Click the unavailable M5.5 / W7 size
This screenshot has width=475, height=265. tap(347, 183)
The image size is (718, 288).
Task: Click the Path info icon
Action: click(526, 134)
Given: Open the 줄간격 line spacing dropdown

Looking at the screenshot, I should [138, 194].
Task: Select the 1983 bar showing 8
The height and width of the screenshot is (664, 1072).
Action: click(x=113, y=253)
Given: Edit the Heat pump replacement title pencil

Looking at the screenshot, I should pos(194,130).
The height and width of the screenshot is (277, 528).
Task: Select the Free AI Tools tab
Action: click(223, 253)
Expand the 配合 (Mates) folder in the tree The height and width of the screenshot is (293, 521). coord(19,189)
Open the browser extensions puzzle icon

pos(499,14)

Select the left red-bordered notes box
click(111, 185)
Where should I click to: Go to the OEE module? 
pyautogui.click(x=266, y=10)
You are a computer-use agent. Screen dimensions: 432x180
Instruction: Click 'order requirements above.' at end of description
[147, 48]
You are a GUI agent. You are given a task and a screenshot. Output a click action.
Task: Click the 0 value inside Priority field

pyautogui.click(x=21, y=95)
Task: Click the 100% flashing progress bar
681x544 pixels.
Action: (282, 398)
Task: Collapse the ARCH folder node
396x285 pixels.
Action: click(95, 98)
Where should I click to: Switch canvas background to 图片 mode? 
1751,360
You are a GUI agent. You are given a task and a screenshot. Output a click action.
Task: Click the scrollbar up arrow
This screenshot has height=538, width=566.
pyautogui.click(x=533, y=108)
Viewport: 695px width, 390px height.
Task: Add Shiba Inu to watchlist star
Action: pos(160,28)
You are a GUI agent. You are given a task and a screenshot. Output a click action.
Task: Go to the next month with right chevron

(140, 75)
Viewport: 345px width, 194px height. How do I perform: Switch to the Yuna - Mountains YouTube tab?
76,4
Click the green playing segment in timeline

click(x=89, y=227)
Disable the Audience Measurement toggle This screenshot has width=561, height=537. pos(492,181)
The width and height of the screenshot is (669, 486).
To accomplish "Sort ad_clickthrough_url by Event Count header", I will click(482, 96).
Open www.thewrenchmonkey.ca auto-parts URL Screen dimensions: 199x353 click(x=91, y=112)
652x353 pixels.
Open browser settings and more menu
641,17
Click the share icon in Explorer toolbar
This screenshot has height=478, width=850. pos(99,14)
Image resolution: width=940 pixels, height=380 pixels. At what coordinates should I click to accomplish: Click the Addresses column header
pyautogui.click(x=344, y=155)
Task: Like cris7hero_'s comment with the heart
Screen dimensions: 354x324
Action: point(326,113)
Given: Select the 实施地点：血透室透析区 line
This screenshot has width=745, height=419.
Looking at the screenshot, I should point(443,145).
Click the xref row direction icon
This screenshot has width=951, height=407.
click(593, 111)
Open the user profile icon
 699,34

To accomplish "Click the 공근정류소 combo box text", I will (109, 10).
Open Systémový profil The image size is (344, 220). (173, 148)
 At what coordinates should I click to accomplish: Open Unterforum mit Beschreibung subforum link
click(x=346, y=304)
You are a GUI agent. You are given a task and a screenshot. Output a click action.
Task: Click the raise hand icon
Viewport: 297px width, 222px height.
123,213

+++

* [Brief] Give, as a single number, the count of lines in the material above that contain the string "will".

* [Output for this task] 2